In the second account a complete list of definientia , each characterizing a distinct form, is stored in the soul. An inquiry into the nature of virtue must then match instances of the usage of "virtue" with the appropriate definiens in the list. In this case the process of recollections involves an inductive inference from particular examples to a universal biconditional connecting a definiens in the list with a term denoting the subject of inquiry. On the assumptions that no two forms are such that the same individuals participate in both, and that there are only finitely many forms, Socrates can eventually conjecture the form of virtue, know that his conjecture is correct, and can do so no matter which definiens in the list happens to represent the form of virtue.

On either reconstruction, Plato's reply to Meno's paradox has two aspects, and the slave boy's rediscovery of the theorem of Pythagoras illustrates each of them. First, knowledge may be had by means other than the means of inquiry. It may be inherited, innate, stamped on the soul, and not acquired by general-

― 13 ―

ization from examples given in this life. Second, given such prior knowledge the task of discovery or the acquisition of knowledge is reconceived and becomes feasible, for the inquirer need not be able to fix upon the truth in every imaginable circumstance, but only in those circumstances consistent with prior knowledge.^[4]

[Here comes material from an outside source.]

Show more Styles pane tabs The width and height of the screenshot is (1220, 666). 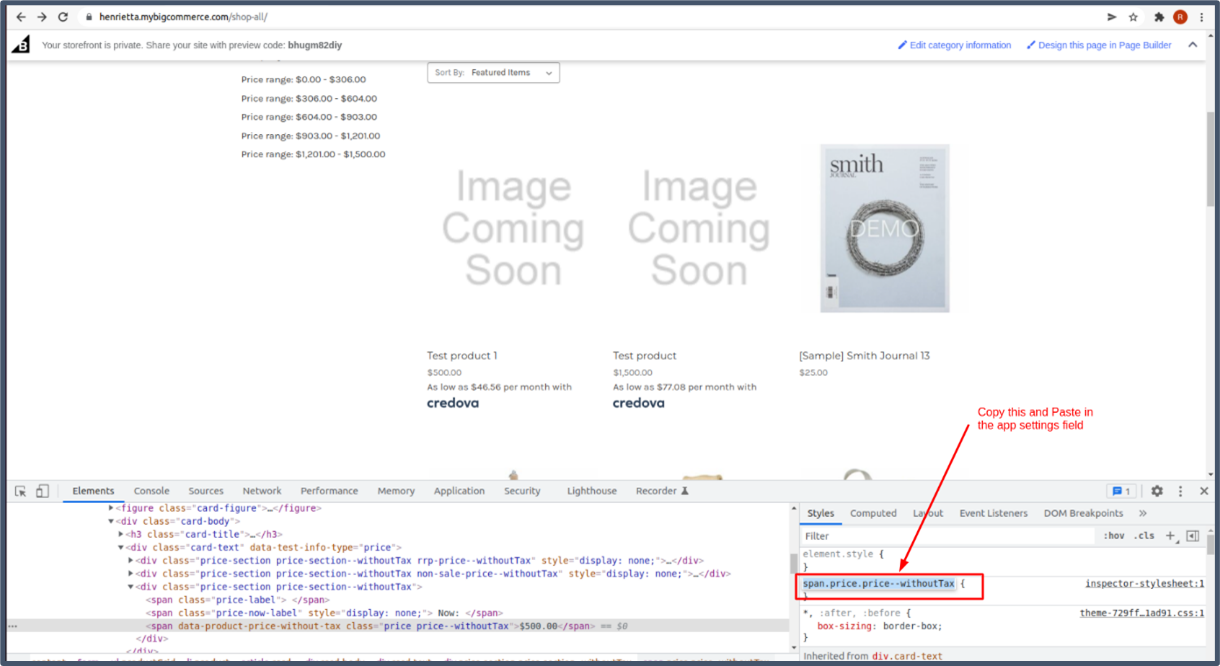pos(1143,513)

Plato has little to say in the Meno about what souls do that gives them the knowledge we recollect in successful inquiry. We (or our souls) have background knowledge through a causal process that is not itself inquiry. We could instead entertain the thought that we acquire background knowledge through inquiry conducted in our past lives. The second alternative raises a number of interesting questions.

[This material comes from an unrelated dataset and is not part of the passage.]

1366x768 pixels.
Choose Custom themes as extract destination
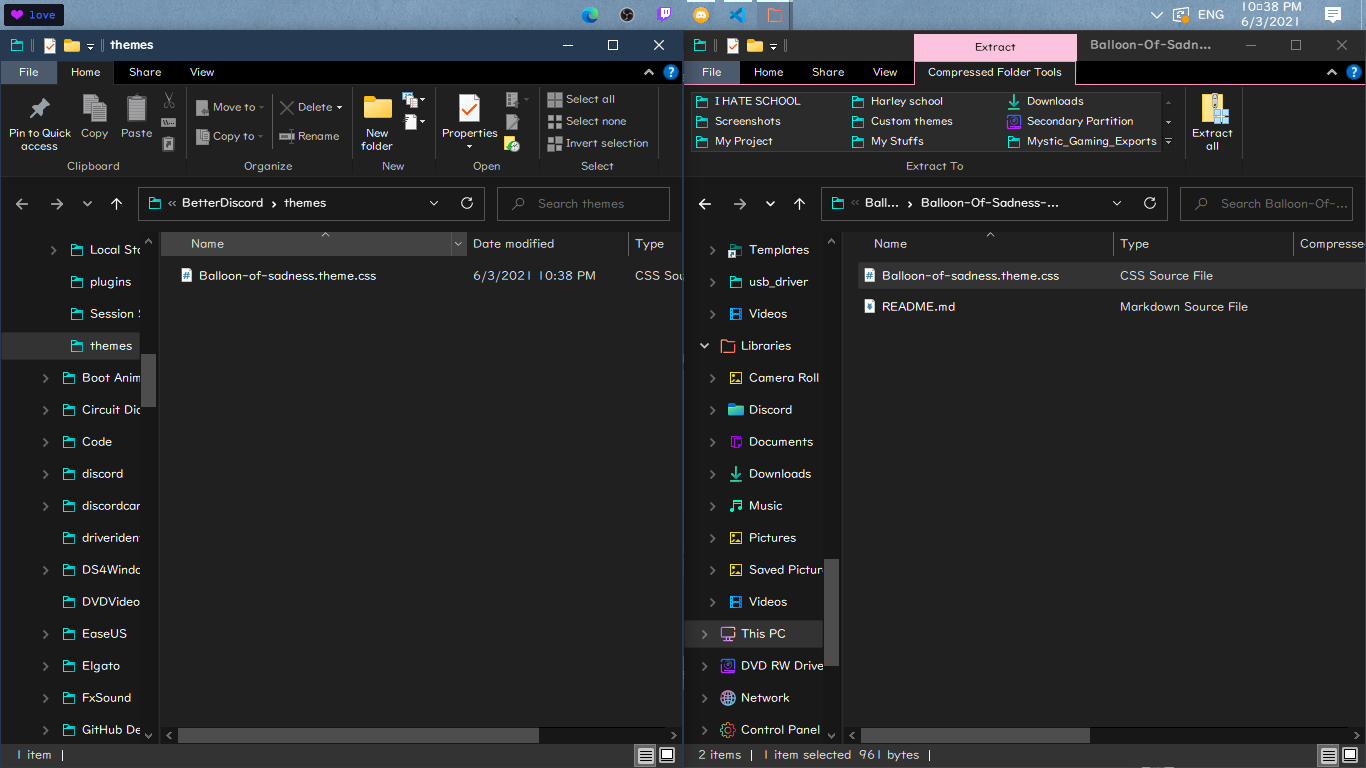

When we inquire into a question, the discovery problem we address depends upon our knowledge. The class of alternative circumstances, and thus alternative answers, that need be considered is bounded by our prior knowledge. If we know nothing, it is the class of all imaginable circumstances; if we know a great deal, the class of alternative circumstances may be quite small. Suppose as we go through life (or through a sequence of lives) we form conjectures about the answers to various questions, and while we reserve the right to change these conjectures upon further evidence, in the meanwhile we use them as though they were background knowledge for still other questions. Should evidence later arrive that causes us to abandon our conjectures, we will also have to reconceive the discovery problems in which we had taken those conjectures as background knowledge.^[5]

Since we are not only uncertain what discovery problems we shall face, but more profoundly, we may be wrong in our construal of the discovery problems we presently face, it would seem only prudent to rely on learning procedures that have the widest possible scope. We know from what has gone before that Meno's argument, and derivatives of it, show that there is no procedure adequate for all discovery problems, but some procedures may do better than others. We can characterize a dominance relation between discovery procedures: Procedure A dominates procedure B provided A solves (in whatever sense may be specified) every discovery problem B solves, but not vice versa. A procedure is then maximal if no procedure dominates it. We might then take prudence to require that our manner of inquiry accord with a maximal procedure. Some second thoughts are called for. In the well-studied case in which what is to be learned is not a theory but a language, it is known that every maximal procedure solves the discovery problem that consists of learning any finite language on a fixed vocabulary, but no procedure solves any larger problem, posed by any larger class of languages on that same vocabulary. There is no maximal procedure that identifies even one infinite language. For problems that concern the learning of theories, one should expect something analogous: the maximal procedures will be very sparse and will fail to solve discovery problems that are readily solved by other methods.

― 14 ―

Since, in all likelihood, we cannot fix beforehand on maximal methods, prudence can only recommend something more modest. When we recognize that one discovery procedure dominates another then, ceteris paribus , it is prudent to use the dominant procedure rather than the dominated procedure. Whether that is a sensible or feasible recommendation depends on the dominance structure of discovery procedures. If, for example, there is a readily described infinite chain of procedures, later members of the sequence dominating all earlier members, then the recommendation would give us a task worthy of Sisyphus. We would ever be changing one procedure for another, without rest and without end. Sometimes, much as the existentialists say, the best thing to do is to stop preparing to make inquiries and make them.

6—
Hypermodern Meno

Methodology amounts to recommendations restricting procedures of inquiry. Any such restriction can be thought of as determining a class of procedures, those that satisfy it. Besides methodology, psychology is another source of restrictions on procedures, and computation theory still another. For example, we might nowadays suppose that the discovery procedures available to us, even with the aid of machines, must be computable procedures, and invoking Church's thesis, restrict our attention to the class of Turing computable procedures for inquiry.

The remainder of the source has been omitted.